Rooting
St. Paul is becoming home. Today marks four months since we first arrived on these shores. Here are a few contributors to the sense of rootedness that has been growing since the Santa Fe trip.
Itinerants
People come to our door offering to do various projects that are in evident need of doing: trim the unruly blue spruce, clean the gutters, rake the leaves (again and again and again), shovel snow (not yet, thankfully). Some of the itinerants say they used to do these chores for the house’s previous occupants; and who can know whether or not that is so?
Neighbors
We have attended the block party and the Booyah; been invited to two neighbors’ annual themed parties; and invited neighbors over for drinks on half a dozen occasions. We have entertained family members countless times, by pre-arrangement and on spontaneous drop-in visits.
Planting
This house’s previous owners were not gardeners. Katharyn ordered 100 tulip bulbs, and just before first frost she enlisted the able assistance of a young cousin who lives in the neighborhood and got them all in the ground. We watched in the coming days as the resident squirrels discovered the buried bulbs. One was seen sitting up on a wooden chair in the back yard, munching on a bulb as if it were an apple. The tulips are an experiment to see where things come up and where they thrive.
Cat
Gilbert has taken up residence. He came as a stray to the house of my brother far-in-law, who lives nearby. Various attempts to locate Gilbert’s owners came to naught and we agreed to “foster” him. That flimsy fiction lasted about a day until we got hopelessly attached, as we had known we would, and he deigned to accept us as his people.

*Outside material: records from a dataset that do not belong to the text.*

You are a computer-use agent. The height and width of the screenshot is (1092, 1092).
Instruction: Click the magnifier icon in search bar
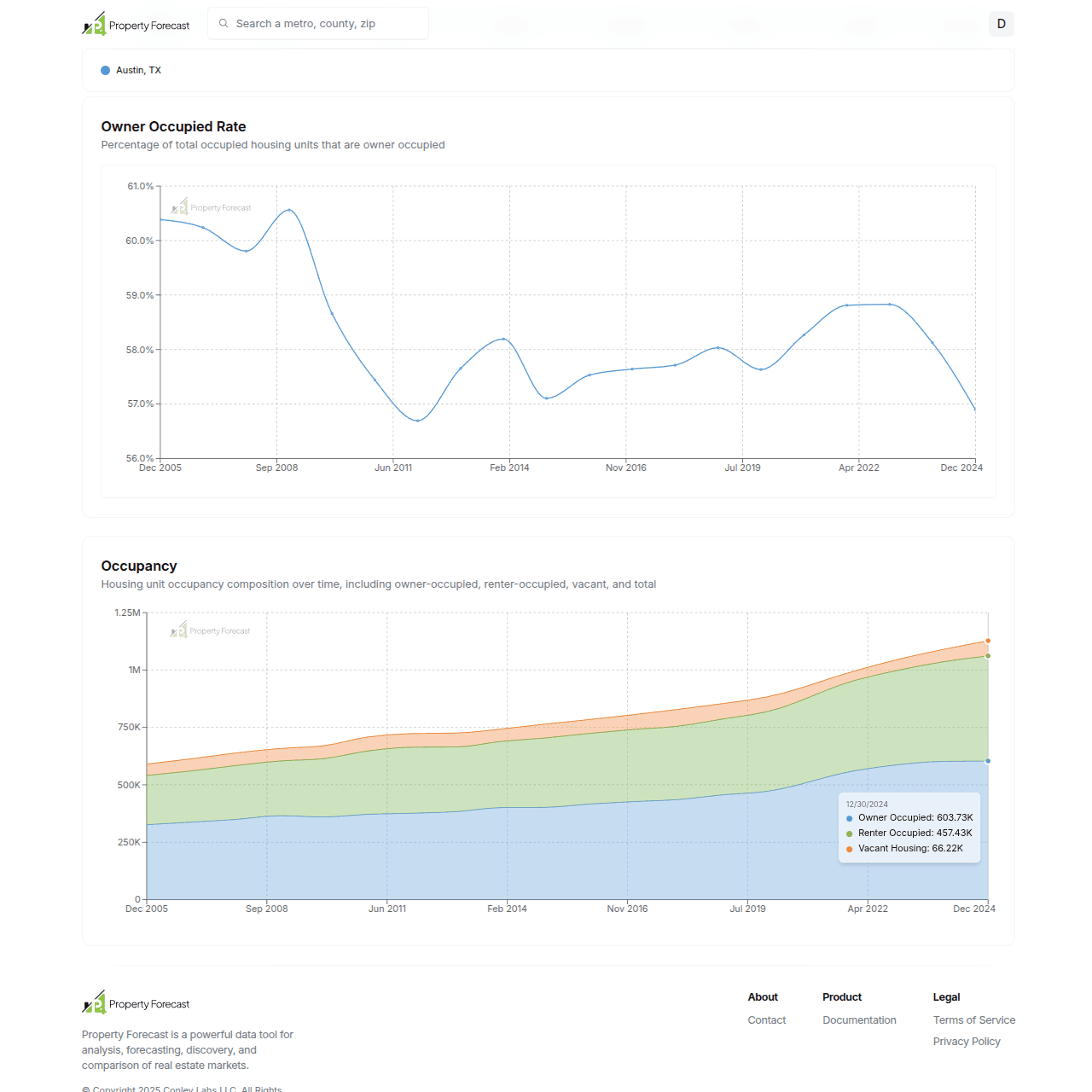[224, 24]
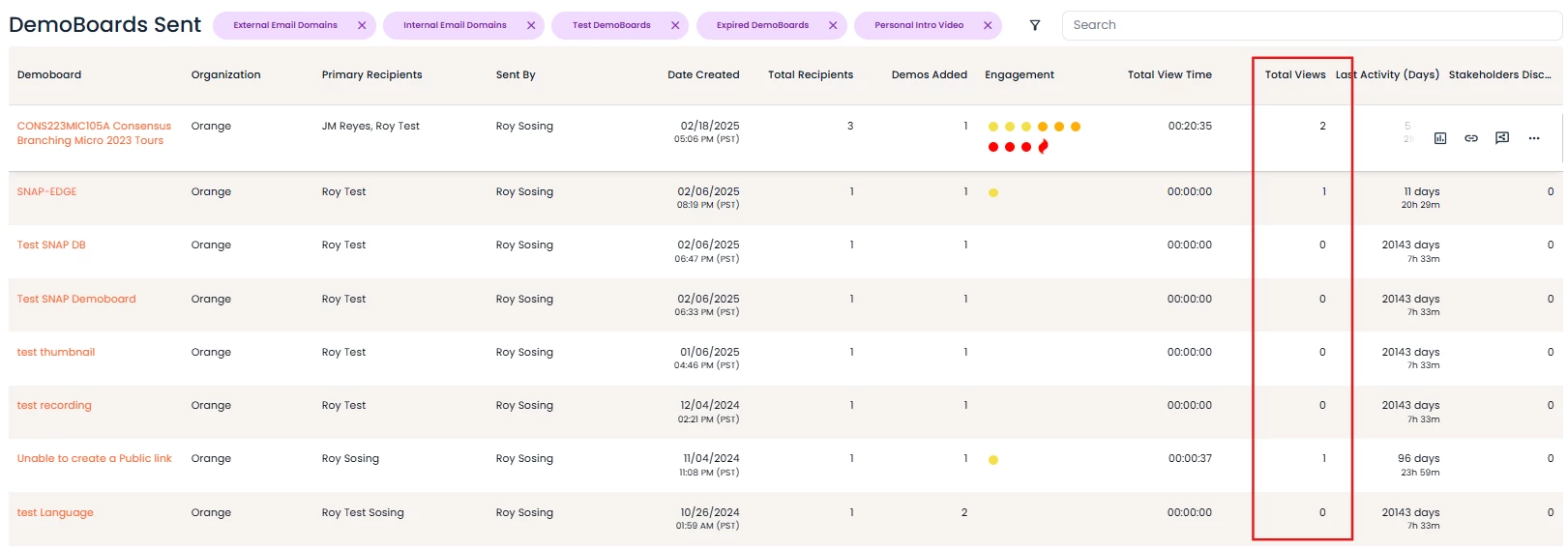Remove the Internal Email Domains filter chip

[x=531, y=26]
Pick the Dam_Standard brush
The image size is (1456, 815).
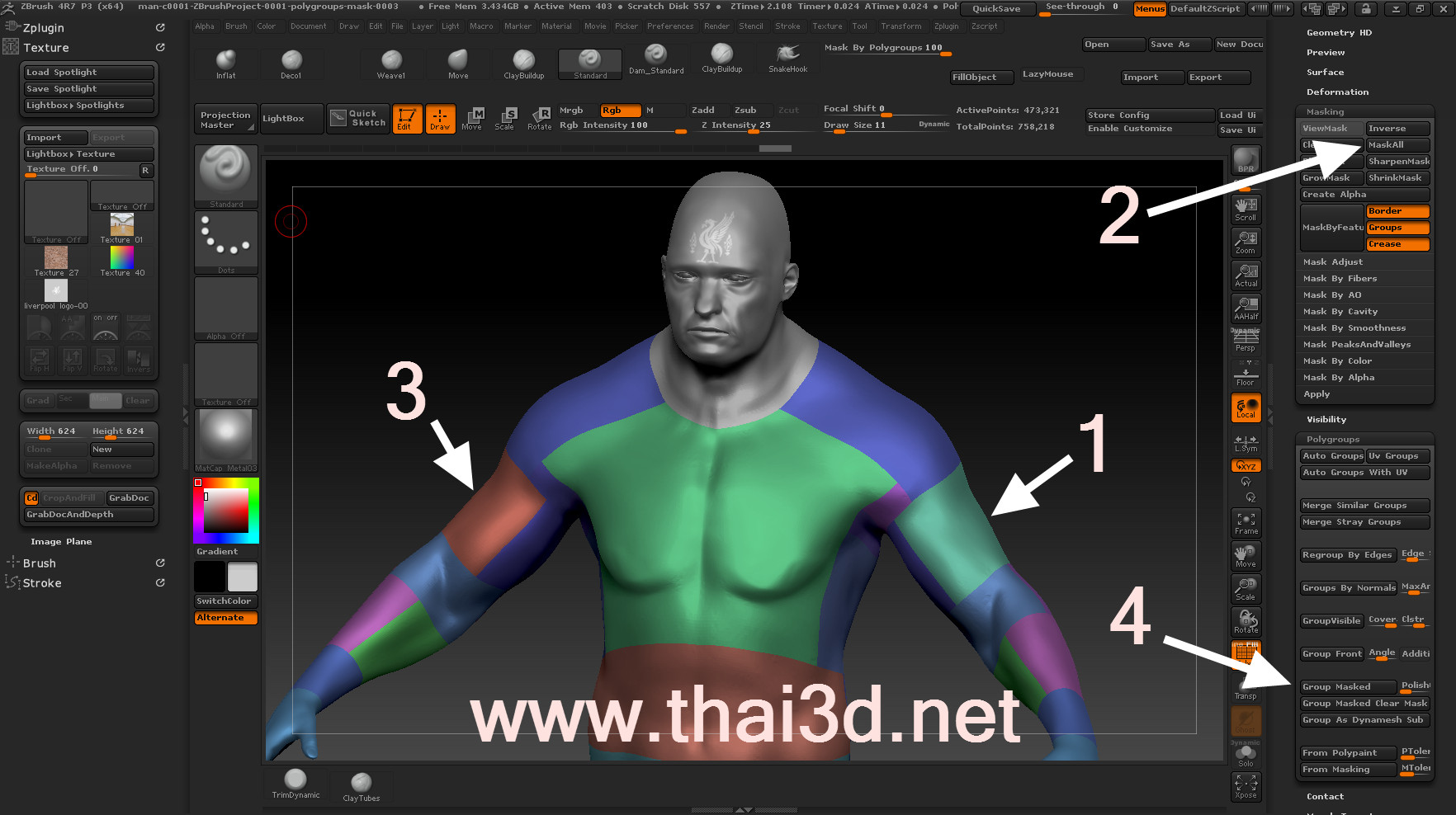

Gilbert is an indoor cat. That song keeps repeating on our mental iPods: two cats in the yard. But it was penned 42 years ago, before cats were routinely neutered and spayed and before foxes and coyotes were quite so prevalent in the spaces humans like to imagine are their own. (Fisher cats, common in Groton, don’t seem to have colonized this city. Neighbors tell us that a pair of hawks raised a fledgling last year in one of the trees in our back yard.) For now Gilbert will be an indoor cat and an only cat, watching the world outside from the front windows, as is his wont.
His full name is Gilbert Blythe Stewart Sinclair Dawson. It can take a long time to discover your cat’s first, common, everyday name; it took us two weeks. Much longer is required to find the second, particular name, if you ever do. And of the third name, his ineffable “deep and inscrutable singular Name” — whereof one cannot speak, thereof one must be silent.
Must. Have. Picture. Of. Gilbert.
Yes of course you must. I’m sending it privately.